One day. One day without wind. I wanted to see the elm branches
droop, the power lines go limp, the air so quiet we could hear ourselves think.
Now, when we talked or shouted or prayed, the wind just stole our words.

*

They wore their jackets long into spring. Outside Sweetwater, the cotton stalks rippled in the wind and they wondered if this was what the land had been like long ago when everything was grass. The old woman and man rubbed their hands and shrugged their shoulders. They knew the past was nothing more than dead tumbleweeds caught along the barbed wire. They could talk about it, but their stories never brought anything back.

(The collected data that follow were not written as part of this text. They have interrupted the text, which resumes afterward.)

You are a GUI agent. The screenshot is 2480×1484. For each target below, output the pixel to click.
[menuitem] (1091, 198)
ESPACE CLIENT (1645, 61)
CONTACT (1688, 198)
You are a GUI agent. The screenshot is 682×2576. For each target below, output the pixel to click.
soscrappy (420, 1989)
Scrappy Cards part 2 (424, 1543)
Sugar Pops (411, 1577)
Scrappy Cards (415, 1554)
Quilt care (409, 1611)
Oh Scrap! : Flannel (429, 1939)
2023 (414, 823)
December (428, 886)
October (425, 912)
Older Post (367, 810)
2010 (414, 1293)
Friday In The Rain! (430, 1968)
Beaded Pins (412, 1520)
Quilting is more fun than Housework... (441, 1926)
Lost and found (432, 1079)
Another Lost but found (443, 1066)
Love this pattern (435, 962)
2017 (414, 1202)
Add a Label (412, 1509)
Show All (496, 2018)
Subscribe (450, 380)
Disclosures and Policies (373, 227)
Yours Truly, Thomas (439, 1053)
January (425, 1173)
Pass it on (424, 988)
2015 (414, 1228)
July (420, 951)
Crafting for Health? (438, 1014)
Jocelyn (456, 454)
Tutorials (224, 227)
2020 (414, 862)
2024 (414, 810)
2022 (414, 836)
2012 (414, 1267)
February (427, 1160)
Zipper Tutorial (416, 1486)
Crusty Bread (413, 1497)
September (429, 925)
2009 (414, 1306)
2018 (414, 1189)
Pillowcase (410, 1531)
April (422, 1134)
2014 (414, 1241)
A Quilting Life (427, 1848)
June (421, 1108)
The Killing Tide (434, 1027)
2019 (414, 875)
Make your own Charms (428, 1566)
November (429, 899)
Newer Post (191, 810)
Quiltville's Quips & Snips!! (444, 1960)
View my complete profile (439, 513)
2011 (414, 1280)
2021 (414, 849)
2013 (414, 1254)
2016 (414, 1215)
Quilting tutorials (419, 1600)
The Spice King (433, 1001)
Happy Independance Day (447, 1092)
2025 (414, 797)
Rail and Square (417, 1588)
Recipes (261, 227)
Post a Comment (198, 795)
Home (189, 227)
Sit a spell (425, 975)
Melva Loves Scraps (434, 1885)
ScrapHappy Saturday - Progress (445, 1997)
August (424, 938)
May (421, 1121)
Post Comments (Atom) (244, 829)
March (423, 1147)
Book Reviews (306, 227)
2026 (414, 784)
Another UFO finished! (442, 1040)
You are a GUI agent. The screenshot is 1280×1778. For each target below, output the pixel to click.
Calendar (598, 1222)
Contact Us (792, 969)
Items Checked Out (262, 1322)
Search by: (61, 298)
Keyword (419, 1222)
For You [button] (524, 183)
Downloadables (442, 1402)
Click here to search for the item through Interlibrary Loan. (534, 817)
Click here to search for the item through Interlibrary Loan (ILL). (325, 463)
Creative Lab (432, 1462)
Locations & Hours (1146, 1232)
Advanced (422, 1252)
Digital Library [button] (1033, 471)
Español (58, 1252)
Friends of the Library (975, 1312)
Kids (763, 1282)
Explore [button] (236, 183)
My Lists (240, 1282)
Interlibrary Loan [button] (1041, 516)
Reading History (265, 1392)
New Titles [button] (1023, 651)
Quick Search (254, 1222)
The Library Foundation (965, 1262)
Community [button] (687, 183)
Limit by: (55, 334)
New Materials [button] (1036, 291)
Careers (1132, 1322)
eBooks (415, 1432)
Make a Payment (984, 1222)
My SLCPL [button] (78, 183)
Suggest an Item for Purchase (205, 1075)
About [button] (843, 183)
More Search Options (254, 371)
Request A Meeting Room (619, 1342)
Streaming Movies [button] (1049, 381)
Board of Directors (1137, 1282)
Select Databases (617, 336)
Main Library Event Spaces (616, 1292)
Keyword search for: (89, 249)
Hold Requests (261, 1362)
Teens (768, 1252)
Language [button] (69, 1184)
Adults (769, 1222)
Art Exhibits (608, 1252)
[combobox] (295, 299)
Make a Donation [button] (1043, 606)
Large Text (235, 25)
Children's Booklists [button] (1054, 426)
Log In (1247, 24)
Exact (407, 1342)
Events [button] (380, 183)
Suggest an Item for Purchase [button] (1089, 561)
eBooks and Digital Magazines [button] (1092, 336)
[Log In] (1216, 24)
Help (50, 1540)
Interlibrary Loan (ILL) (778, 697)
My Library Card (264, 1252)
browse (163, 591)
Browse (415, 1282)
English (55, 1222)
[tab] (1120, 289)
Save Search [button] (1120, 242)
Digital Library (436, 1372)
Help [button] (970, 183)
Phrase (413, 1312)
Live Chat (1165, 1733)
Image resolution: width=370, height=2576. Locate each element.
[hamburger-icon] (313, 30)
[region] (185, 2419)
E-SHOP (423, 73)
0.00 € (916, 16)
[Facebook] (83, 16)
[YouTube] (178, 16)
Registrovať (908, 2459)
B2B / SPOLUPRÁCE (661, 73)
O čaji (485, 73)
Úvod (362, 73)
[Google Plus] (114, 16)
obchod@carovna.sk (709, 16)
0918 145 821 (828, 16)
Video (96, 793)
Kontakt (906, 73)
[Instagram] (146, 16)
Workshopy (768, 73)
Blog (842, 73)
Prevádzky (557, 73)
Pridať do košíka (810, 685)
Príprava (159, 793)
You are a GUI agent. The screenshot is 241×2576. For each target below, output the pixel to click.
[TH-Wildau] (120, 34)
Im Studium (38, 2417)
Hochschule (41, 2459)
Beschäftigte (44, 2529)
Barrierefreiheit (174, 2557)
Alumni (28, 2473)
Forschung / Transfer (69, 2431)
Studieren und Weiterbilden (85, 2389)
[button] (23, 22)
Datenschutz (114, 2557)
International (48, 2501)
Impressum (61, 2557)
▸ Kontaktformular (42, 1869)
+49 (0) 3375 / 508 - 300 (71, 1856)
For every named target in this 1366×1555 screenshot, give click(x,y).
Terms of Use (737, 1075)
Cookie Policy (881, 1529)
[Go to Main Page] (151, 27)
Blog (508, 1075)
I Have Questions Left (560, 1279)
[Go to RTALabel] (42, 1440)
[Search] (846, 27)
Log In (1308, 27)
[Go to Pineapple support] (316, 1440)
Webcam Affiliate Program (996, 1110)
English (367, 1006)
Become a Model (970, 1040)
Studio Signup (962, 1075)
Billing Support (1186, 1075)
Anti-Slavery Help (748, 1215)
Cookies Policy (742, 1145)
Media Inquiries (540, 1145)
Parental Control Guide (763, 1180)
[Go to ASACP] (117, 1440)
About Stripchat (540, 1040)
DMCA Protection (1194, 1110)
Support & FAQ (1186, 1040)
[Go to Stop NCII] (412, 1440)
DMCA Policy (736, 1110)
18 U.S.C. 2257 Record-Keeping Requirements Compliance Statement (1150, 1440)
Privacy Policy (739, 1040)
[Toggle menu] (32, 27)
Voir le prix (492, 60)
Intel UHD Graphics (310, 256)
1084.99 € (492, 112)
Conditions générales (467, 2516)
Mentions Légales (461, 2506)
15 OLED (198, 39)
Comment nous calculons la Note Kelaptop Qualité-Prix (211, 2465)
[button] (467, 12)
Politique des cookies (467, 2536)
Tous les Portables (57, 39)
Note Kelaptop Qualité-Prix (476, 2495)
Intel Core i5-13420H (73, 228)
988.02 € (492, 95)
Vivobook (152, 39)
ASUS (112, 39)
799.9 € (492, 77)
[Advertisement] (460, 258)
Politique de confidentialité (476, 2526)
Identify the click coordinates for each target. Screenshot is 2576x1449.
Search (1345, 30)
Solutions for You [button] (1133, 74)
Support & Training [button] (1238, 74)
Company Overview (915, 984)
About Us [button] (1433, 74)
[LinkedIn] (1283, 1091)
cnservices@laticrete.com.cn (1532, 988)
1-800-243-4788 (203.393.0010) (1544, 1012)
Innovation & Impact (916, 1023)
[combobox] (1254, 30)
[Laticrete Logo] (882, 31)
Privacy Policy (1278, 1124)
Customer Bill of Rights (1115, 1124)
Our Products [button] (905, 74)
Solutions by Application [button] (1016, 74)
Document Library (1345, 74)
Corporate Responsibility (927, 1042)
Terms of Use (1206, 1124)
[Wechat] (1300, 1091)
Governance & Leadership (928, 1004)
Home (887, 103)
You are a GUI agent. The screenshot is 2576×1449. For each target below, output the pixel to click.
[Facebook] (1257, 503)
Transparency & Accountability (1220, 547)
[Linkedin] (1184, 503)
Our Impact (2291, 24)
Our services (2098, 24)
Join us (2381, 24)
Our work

From the kitchen window facing east, the old woman and man watched the sun rise through the lattice towers. The trellised metal was still in the wind. It was odd to look at—the flattened cotton, the bowed mesquite trees, and the rows of towers, motionless above it.
The old couple sipped coffee, hands clutched around the cup. Seven o’clock, and the day hadn’t broken thirty degrees. They thought April would’ve taken the dull ache from their bones, the heavy jackets from their backs.